Die vorzunehmende Zuständigkeitsbestimmung wird grundsätzlich nicht unzulässig, wenn vor der Entscheidung durch den BFH das Verfahren zurückgenommen oder in der Hauptsache für erledigt erklärt wird. Denn im Zusammenhang mit der Rücknahme eines Antrags auf Aussetzung der Vollziehung hat der BFH insoweit entschieden, dass das Bestimmungsverfahren nach § 39 Abs. 1 Nr. 4 FGO allein dazu dient, die Zuständigkeit eines erkennenden Gerichts für ein noch nicht abgeschlossenes gerichtliches Verfahren zu begründen, dass seinerseits alle prozessualen und materiellen Voraussetzungen des gerichtlichen Verfahrens, d. h. auch die verfahrensbeendende Wirkung einer wirksamen Rücknahmeerklärung, prüft.[11]

 

Rz. 20

Eine Kostenentscheidung durch den BFH soll nur bei Ablehnung der Anrufung als unzulässig oder unbegründet ergehen; andernfalls sind die Kosten in der Endentscheidung zu erfassen.[12]

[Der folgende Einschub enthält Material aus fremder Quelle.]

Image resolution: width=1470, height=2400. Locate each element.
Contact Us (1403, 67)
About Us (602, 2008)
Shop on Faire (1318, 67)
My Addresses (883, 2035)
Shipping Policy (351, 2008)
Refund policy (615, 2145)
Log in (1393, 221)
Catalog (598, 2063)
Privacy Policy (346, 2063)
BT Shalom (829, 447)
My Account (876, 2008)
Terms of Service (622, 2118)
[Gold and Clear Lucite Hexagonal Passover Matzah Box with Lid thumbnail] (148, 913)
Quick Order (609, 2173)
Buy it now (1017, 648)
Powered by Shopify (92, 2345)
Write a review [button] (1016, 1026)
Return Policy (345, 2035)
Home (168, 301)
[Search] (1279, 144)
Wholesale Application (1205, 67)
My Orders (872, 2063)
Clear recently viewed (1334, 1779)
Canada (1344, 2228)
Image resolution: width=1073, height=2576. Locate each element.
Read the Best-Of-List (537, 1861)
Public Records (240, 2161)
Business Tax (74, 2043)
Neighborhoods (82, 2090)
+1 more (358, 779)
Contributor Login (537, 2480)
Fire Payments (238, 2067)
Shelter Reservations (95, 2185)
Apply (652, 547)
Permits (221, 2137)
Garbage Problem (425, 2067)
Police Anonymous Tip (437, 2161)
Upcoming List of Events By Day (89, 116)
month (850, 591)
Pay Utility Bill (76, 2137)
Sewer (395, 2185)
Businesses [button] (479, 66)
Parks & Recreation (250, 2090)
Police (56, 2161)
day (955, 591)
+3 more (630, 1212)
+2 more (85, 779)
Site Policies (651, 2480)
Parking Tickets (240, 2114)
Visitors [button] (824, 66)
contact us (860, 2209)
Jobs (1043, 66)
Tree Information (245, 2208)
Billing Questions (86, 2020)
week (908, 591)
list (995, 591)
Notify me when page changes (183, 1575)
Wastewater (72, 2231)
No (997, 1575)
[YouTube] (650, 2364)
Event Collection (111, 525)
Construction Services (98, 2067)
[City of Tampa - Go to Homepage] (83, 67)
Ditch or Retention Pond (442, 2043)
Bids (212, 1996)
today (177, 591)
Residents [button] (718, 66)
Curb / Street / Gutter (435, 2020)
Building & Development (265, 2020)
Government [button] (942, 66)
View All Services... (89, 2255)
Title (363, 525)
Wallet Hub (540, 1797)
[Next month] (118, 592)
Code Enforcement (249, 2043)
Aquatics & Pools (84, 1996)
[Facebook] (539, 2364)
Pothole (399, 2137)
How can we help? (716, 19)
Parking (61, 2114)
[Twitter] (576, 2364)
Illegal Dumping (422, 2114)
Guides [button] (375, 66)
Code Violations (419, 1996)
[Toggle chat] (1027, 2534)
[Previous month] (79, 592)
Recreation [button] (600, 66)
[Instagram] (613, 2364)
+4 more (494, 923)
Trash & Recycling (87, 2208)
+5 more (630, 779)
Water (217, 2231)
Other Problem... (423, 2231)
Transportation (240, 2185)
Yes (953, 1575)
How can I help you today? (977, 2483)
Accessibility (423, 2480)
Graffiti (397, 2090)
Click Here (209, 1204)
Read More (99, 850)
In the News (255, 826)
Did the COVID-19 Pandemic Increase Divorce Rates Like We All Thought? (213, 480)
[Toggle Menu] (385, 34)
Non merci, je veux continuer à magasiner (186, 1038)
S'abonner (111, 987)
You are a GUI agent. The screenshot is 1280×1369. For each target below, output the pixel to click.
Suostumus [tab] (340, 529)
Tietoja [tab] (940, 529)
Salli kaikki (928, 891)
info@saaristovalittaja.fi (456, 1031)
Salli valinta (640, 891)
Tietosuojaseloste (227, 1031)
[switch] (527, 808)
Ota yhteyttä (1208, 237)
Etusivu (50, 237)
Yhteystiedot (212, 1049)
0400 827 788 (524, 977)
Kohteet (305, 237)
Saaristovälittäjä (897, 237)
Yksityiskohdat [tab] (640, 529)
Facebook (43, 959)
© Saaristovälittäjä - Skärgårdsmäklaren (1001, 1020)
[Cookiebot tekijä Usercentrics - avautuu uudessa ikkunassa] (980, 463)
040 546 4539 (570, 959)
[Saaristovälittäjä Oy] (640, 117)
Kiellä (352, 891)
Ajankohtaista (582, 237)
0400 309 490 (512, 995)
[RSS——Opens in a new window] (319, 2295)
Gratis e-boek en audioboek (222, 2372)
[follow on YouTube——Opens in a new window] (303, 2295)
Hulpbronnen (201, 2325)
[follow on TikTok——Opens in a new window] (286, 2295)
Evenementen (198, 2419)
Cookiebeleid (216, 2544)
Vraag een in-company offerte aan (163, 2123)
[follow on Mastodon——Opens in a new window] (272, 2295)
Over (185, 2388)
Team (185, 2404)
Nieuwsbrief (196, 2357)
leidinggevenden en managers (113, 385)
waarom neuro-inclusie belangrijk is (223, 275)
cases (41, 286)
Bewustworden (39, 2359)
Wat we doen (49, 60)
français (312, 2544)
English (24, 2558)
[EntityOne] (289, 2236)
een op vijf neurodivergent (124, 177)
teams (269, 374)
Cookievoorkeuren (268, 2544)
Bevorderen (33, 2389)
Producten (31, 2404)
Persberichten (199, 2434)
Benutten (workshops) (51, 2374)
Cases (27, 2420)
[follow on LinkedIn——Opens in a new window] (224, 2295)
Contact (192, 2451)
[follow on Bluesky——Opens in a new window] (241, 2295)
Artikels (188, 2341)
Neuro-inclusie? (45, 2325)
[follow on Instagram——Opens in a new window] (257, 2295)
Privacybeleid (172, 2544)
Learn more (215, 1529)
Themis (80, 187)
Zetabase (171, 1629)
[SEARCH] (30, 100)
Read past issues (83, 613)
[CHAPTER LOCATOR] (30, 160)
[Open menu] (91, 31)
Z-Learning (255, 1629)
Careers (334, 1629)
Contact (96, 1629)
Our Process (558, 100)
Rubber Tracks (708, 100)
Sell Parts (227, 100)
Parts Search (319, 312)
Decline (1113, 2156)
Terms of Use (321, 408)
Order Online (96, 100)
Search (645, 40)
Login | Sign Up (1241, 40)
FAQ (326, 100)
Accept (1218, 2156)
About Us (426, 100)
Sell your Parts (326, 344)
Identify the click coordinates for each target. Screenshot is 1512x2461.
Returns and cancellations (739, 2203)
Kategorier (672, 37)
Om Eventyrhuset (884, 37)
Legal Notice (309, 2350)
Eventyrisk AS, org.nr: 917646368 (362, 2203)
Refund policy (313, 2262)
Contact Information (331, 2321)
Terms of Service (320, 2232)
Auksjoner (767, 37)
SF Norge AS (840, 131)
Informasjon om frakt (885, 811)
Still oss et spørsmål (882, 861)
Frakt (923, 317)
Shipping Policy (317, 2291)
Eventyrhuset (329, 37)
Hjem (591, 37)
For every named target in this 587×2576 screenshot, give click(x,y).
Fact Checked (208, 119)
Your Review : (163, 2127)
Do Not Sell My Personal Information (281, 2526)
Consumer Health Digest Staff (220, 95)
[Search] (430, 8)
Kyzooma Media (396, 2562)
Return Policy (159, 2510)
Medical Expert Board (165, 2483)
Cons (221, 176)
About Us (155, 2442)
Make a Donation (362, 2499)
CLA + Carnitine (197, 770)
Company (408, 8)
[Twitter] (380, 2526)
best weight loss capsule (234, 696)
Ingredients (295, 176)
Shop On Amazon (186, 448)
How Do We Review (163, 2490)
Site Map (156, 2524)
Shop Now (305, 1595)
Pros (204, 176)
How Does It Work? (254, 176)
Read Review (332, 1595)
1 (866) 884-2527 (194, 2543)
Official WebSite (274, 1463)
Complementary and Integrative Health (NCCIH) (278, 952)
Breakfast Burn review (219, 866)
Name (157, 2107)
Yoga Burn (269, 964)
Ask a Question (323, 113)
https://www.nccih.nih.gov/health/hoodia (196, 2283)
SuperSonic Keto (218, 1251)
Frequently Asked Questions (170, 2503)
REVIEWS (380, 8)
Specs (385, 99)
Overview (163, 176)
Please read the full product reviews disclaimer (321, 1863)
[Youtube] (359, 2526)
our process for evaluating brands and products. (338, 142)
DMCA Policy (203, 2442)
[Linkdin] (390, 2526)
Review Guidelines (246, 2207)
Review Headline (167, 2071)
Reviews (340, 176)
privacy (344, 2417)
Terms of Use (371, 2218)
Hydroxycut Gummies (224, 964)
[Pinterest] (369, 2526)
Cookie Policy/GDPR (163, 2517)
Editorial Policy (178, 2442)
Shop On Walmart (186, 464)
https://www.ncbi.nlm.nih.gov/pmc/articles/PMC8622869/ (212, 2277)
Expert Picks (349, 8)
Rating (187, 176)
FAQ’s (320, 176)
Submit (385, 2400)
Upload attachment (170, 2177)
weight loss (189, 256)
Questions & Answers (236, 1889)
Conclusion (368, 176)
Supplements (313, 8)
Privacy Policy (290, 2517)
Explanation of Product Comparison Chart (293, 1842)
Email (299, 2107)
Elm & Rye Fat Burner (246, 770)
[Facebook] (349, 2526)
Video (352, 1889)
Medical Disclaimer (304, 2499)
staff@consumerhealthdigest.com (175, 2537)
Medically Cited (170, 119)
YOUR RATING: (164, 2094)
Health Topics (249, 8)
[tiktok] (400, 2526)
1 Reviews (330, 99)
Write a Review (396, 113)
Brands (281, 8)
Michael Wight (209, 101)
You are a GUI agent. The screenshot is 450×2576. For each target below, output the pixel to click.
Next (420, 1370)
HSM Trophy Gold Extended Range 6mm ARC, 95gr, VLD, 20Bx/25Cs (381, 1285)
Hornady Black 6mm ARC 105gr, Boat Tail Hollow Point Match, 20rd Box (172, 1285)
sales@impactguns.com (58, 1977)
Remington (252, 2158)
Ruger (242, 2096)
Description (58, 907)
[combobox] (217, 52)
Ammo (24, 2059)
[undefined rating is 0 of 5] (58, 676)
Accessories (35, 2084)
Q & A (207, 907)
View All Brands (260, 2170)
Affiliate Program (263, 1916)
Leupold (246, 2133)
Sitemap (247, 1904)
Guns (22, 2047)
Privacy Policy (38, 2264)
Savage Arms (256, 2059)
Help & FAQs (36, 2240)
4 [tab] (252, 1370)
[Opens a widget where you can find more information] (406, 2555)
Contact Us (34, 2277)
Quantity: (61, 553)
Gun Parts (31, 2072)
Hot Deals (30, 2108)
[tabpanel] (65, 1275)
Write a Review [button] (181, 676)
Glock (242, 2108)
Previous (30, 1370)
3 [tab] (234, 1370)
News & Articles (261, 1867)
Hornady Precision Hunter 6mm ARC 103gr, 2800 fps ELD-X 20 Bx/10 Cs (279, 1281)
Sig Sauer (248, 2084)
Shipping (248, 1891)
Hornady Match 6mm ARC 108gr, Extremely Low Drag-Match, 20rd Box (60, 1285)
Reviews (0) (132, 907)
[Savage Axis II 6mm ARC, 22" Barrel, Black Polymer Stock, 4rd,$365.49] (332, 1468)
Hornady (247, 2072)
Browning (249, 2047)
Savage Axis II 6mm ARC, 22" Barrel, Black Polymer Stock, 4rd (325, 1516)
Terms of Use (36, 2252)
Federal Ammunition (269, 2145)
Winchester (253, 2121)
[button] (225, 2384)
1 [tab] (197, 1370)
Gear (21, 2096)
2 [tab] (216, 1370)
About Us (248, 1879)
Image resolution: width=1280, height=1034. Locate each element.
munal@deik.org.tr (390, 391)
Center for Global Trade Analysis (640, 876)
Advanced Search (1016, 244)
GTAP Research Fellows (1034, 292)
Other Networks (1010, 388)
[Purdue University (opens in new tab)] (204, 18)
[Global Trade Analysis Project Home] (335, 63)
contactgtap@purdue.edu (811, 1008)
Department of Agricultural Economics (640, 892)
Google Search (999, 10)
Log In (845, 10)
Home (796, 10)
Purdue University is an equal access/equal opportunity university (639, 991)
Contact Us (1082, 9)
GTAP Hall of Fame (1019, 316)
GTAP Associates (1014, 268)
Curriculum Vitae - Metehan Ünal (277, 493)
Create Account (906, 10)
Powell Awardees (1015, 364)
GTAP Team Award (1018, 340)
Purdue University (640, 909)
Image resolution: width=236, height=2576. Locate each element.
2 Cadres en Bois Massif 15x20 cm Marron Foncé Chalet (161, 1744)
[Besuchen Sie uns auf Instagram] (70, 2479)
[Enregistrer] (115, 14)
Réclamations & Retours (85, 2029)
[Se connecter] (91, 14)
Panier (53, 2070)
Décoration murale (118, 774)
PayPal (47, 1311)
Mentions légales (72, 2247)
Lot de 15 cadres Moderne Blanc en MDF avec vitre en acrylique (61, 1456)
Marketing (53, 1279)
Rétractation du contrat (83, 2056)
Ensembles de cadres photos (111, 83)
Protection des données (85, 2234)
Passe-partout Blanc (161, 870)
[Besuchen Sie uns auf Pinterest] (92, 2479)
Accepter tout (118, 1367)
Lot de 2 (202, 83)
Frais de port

[3] BFH v. 22.2.2007, VI S 11/06, BFH/NV 2007, 1162; a. A. Steinhauff, in HHSp, AO/FGO, § 39 FGO Rz. 129; Brandis, in Tipke/Kruse, AO/FGO, § 39 FGO Rz. 8.
[4] Brandis, in Tipke/Kruse, AO/FGO, § 39 FGO Rz. 8.
[5] Steinhauff, in HHSp, AO/FGO, § 39 FGO Rz. 132.
[6] Steinhauff, in HHSp, AO/FGO, § 39 FGO Rz. 128; v. Beckerath, in Gosch, AO/FGO, § 39 FGO Rz 32.
[9] Gräber/Herbert, FGO, 9. Aufl. 2019, § 39 Rz. 11; Brandis, in Tipke/Kruse, AO/FGO, § 39 FGO Rz. 9.
[10] Steinhauff, in HHSp, AO/FGO, § 39 FGO Rz. 156.
[12] Gräber/Herbert, FGO, 9. Aufl. 2019, § 39 Rz. 10.